The NMFS approach should include as its centerpiece stakeholder education and assistance with MFR design and management. Stakeholders should include all fishers (recreational, commercial, artisanal), other related federal agencies such as NOS Marine Sanctuaries Program, regulators, scientists, and the general public. We present the following recommendations to NMFS:

1. NMFS should acknowledge Marine Reserves as a major issue and management tool. In doing so, NMFS should examine its allocation of staff who are facilitating MFR discussion and outreach. Because staffing is likely to be a problem, we suggest NMFS fully investigate and utilize alternative sources of expertise including but not limited to:

* Interagency collaborations (Councils, Commissions, States, etc.)

* Internships (Universities)

* Volunteers (general public)

* Consultant contracts

2. NMFS should collaborate with other groups to develop commonly accepted definitions of the terms "reserve," "refuge," "sanctuary," "closed area," "protected zone," etc.

3. NMFS should synthesize information and make it available for use by Councils / Commissions / Territories / States / local groups to facilitate their discussion of MFRs.

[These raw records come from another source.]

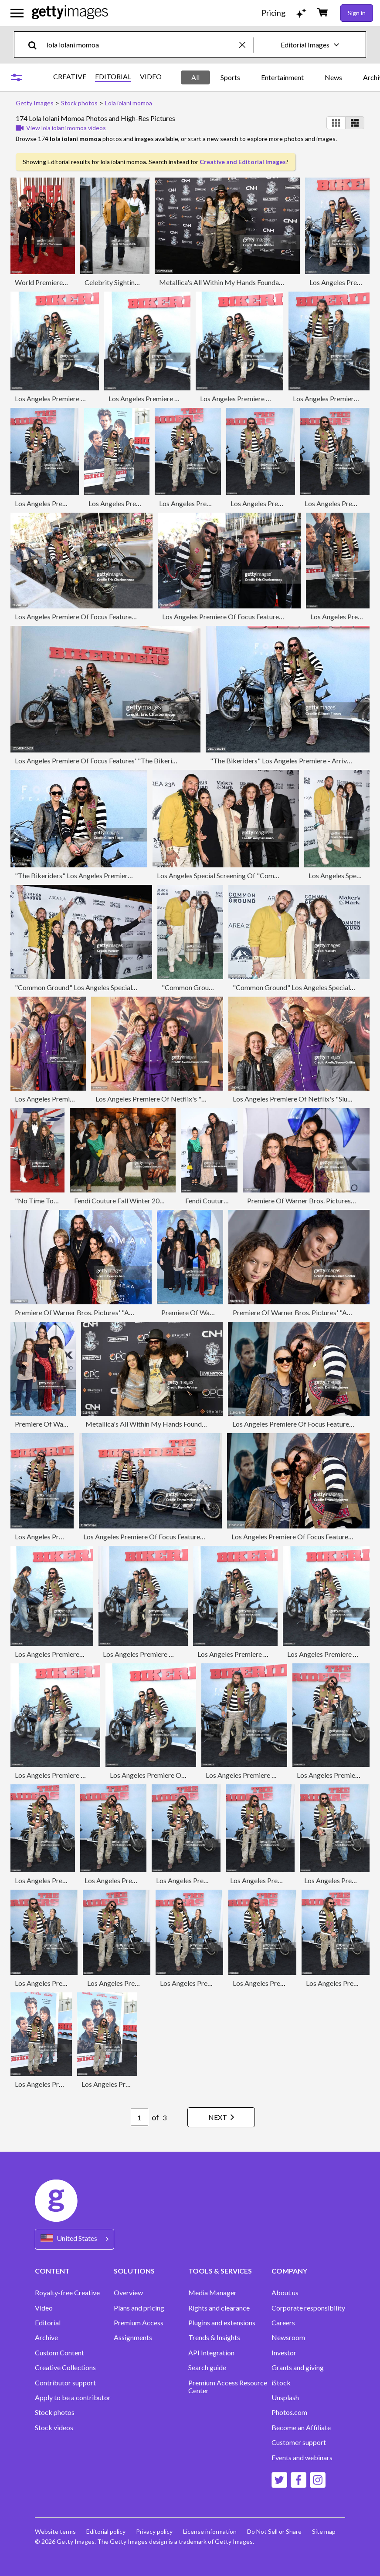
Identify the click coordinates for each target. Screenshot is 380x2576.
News (333, 77)
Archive (46, 2337)
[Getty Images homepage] (70, 13)
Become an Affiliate (301, 2428)
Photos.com (289, 2412)
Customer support (298, 2442)
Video (44, 2308)
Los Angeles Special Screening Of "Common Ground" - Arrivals (250, 875)
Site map (324, 2531)
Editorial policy (106, 2531)
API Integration (211, 2353)
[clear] (246, 44)
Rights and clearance (219, 2308)
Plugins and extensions (221, 2323)
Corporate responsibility (308, 2308)
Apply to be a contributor (73, 2397)
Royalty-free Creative (67, 2293)
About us (285, 2293)
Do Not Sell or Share (274, 2531)
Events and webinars (301, 2458)
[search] (36, 44)
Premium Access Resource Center (227, 2387)
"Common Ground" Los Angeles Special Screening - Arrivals (103, 987)
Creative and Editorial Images (243, 161)
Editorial (48, 2323)
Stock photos (55, 2412)
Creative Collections (65, 2367)
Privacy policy (154, 2531)
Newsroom (288, 2337)
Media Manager (212, 2293)
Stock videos (54, 2428)
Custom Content (59, 2353)
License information (210, 2531)
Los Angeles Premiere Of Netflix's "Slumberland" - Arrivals (183, 1099)
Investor (283, 2353)
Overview (128, 2293)
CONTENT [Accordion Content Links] (52, 2271)
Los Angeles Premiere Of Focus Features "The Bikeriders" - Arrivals (183, 1536)
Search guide (207, 2367)
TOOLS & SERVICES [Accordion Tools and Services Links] (220, 2271)
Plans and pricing (139, 2308)
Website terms (55, 2531)
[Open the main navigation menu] (17, 13)
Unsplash (285, 2397)
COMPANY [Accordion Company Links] (289, 2271)
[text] (141, 44)
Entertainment (282, 77)
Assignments (133, 2337)
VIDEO (151, 77)
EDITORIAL (113, 77)
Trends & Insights (214, 2337)
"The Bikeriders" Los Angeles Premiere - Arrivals (282, 760)
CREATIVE (69, 77)
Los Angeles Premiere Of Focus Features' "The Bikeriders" (101, 616)
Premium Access (138, 2323)
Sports (230, 77)
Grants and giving (297, 2367)
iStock (281, 2383)
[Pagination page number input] (139, 2117)
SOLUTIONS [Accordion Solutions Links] (134, 2271)
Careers (283, 2323)
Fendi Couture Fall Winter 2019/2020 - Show (140, 1200)
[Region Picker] (74, 2239)
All (195, 77)
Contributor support (65, 2383)
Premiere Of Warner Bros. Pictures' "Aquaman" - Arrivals (99, 1312)
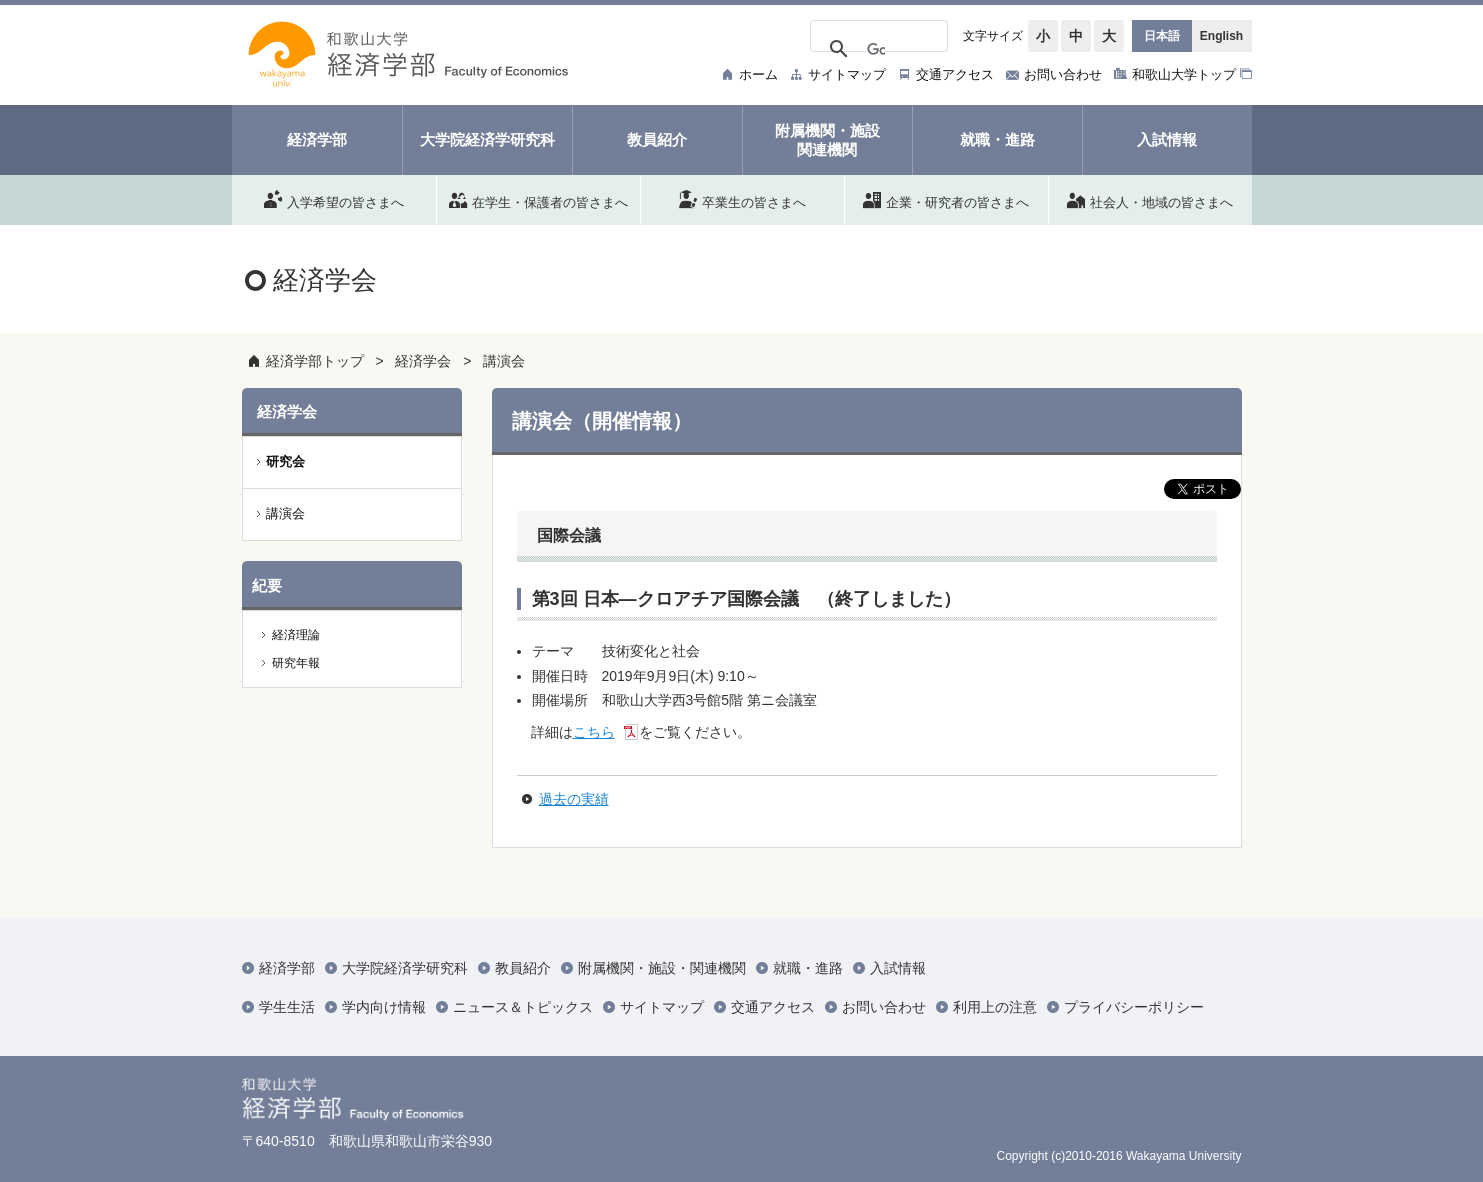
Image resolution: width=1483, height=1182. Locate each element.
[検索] (876, 50)
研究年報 (296, 663)
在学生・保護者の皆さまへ (538, 199)
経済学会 (423, 361)
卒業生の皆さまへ (742, 199)
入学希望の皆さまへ (334, 199)
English (1221, 36)
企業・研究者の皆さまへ (946, 199)
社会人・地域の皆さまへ (1150, 199)
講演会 (504, 361)
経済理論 (296, 635)
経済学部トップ (315, 361)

In particular the information should include -

* Definitions of terms

* Synthesis of data, results, and effects of MFRs for the purposes of stakeholder education and collaboration prior to creation of MFR regulations.

4. NMFS should further work with the groups listed above to -

* Identify the current overall extent of no fishing areas (military, disposal, no take, etc.) as a baseline for coordinating and evaluating the need for MFRs, and in particular, for each major coastal region synthesize information on existing closures, regulations, and other management practices that serve as the basis for de facto reserves

* Facilitate processes that are pro-active and characterized by a bottom-up approach and that involve input from stakeholders at all levels

* Develop features that are customizable by region and that allow for dynamic problem solving

* Develop inter- (& intra-) agency collaborations that address issues related to MFRs such as NPS pollution (Dept. of Agric.), sedimentation (EPA), community ecology concerns (USFWS), communication cable siting (FCC), fishing by users from other territories (Territorial Governments, fishing associations), dredge spoils (COE), other broad issues of regulation and enforcement (NOAA Sanctuaries, wildlife refuges, national parks), etc.

* Collect and disseminate information relating to performance of MFRs, including both scientific evidence and testimonials of large and small scale fishers (domestic and global)

* Characterize essential selection criteria (biological, economic, and sociological)

* Focus on intact ecosystems

* Develop information on the complexity of non-fishing factors that also affect fish habitat and include examination of activities that would affect biodiversity within MFRs

* List expected outcomes that can be quantified in terms of both positive and negative socioeconomic and environmental results

* Outline conditions that define when an MFR might be terminated after having completed the job for which it was established

NMFS should take full advantage of the five year Sanctuary Review and the National Marine Sanctuary Act Reauthorization that currently are underway. In particular, NMFS should look for disjunctions between Federal and State/Territorial management relations.